:: Text ::

+++++

Comic books are fantastic. They have the ability to transcend language and audio by capturing readers’ imaginations to go on epic, unforgettable adventures with the turn of a page.
With the recent push for more complex and diverse representation on film, media conglomerates like Marvel Studios are under deep pressure to diversify their lineup of predominantly white male superheroes.
The possibilities for storytelling in comic books are endless, and with how popular the Captain America’s and Iron Man’s of the comic book world are, I decided to do some research on multiracial and multicultural superheroes hidden within Marvel and D.C.’s bank of characters.
Kamala Khan is a CCK, multiracial, multicultural fictional shape shifting superhero within the Marvel Universe who made her debut in 2013.
Khan is a 16-year-old Muslim Pakistani American from Jersey City, New Jersey who discovers she has Inhuman genes, which gives her the ability to shapeshift and have an enhanced healing factor similar to Wolverine.
Khan idolizes Carol Danvers, otherwise known as Captain Marvel, and assumes the mantle of Ms. Marvel to reflect her legacy and subsequently, start her own.
Ms. Marvel’s costume design is takes inspiration not only from Captain Marvel, but is influenced by the shalwar kameez, a traditional dress worn by women in South Asia.
This Desi girl from Jersey City gives authenticity to the character of Kamala Khan. Many young female comic book readers are growing up in an age where diversity is becoming the new norm in the film industry.

+++++

:: Data for analysis ::

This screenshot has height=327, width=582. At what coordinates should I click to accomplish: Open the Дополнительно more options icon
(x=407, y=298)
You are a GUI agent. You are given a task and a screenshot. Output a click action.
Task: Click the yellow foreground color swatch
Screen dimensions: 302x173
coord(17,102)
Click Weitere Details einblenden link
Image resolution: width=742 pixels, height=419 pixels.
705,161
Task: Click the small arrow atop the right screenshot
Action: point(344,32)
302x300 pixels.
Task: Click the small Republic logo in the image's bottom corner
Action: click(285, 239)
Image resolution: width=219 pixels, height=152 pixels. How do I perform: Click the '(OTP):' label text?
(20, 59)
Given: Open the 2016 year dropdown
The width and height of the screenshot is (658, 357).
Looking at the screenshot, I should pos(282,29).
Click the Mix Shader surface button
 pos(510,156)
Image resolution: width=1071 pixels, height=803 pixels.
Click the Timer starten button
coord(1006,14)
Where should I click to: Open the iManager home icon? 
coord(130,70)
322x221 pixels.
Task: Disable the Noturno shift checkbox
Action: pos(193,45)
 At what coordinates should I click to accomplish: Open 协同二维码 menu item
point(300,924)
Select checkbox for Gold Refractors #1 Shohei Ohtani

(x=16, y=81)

+++++

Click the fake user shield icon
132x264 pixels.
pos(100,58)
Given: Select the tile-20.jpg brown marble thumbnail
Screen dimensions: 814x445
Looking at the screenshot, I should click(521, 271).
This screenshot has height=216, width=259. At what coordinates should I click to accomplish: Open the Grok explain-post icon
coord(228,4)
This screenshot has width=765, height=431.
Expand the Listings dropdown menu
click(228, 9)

+++++

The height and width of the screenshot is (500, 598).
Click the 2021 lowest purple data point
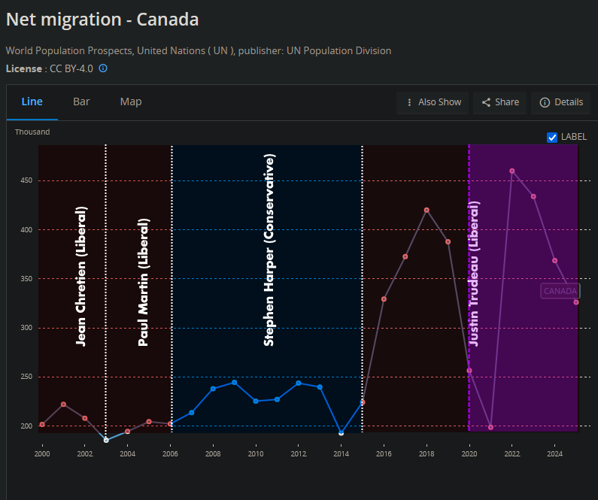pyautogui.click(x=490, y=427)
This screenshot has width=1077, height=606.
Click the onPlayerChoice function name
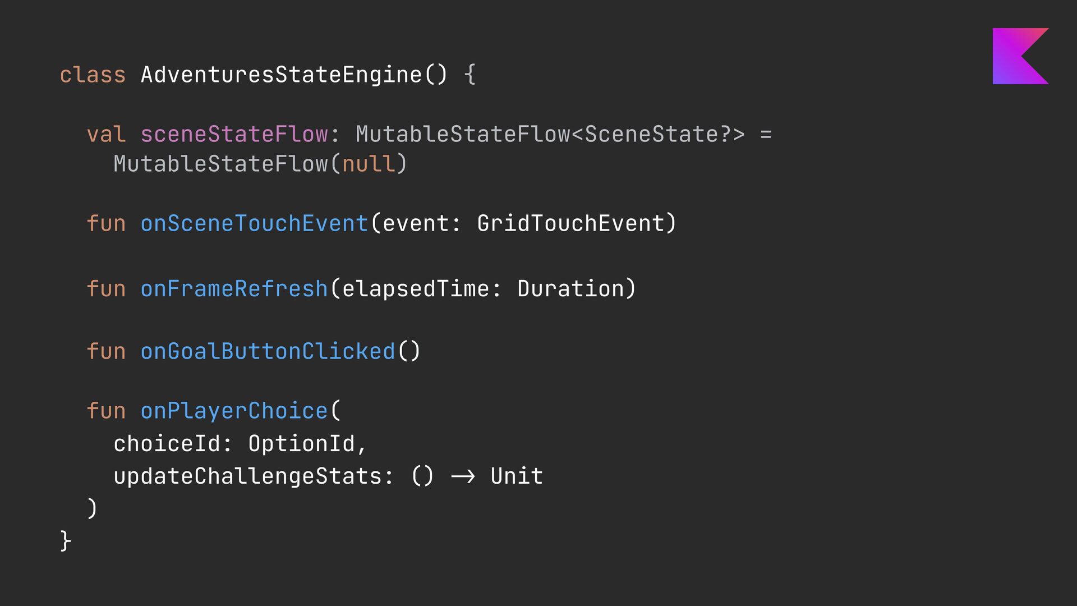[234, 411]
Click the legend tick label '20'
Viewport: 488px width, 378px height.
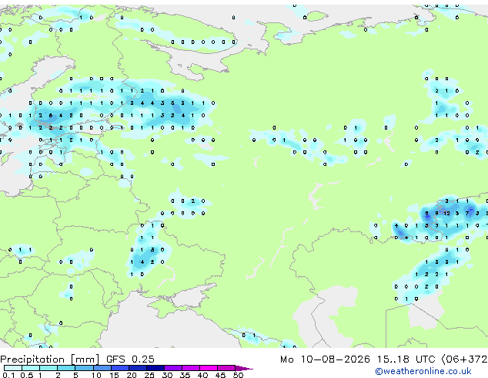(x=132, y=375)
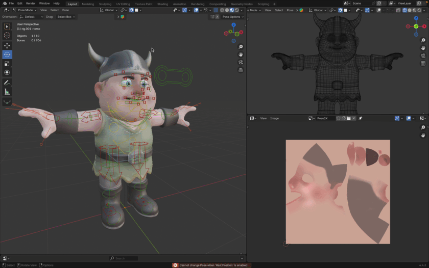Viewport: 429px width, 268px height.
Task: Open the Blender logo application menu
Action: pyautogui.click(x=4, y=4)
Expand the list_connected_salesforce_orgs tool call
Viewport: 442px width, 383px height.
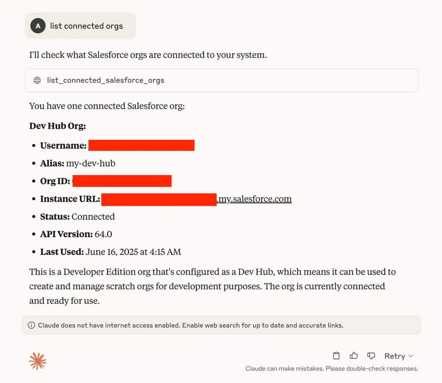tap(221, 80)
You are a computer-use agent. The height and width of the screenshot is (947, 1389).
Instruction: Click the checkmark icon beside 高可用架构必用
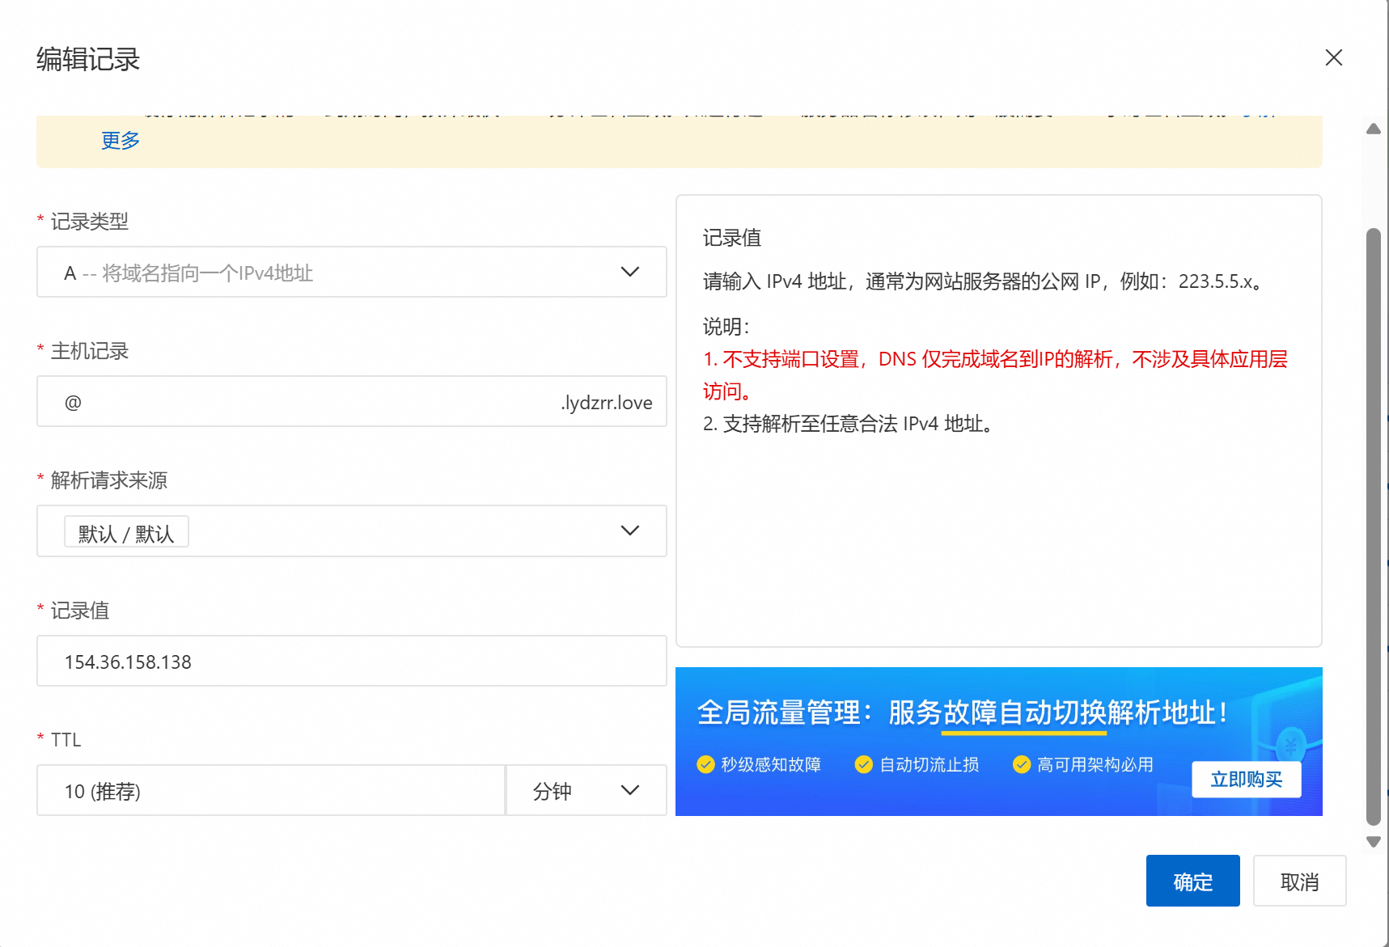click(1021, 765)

+++++

:: Task goal ::
Write the next part of the piece on multicultural superheroes, starting right after its final sentence. The lines have nothing to do with the piece on multicultural superheroes.

:: Result below ::
After 9/11, the thought of having positive portrayals of Muslim characters in media was practically non-negotiable. Many Muslim/Middle Eastern portrayals were relegated to the sympathetic Muslim whose side eyed by the white American characters and must prove themselves to earn back trust.
This harmful narrative undoubtedly had real world consequences for people of Middle Eastern descent. However, the narratives surrounding Muslim Americans and people of Middle Easterners is improving.
Kamala Khan will be a main character in the new video game from Crystal Dynamics titled Marvel’s Avengers.
We can’t deny that the “big boys” of American comic book publishers are Marvel Comics and D.C. Comics, Inc. Marvel Studios has made great strides toward including superheroes within the mainstream consciousness, which has been a success.
However, a majority of those representations are in favor toward more Anglo American and masculine portrayals.
For context, the first white female superhero Marvel film was Captain Marvel in 2019. If that isn’t a glaring problem with the industry’s lack of positive representation, I don’t know what is.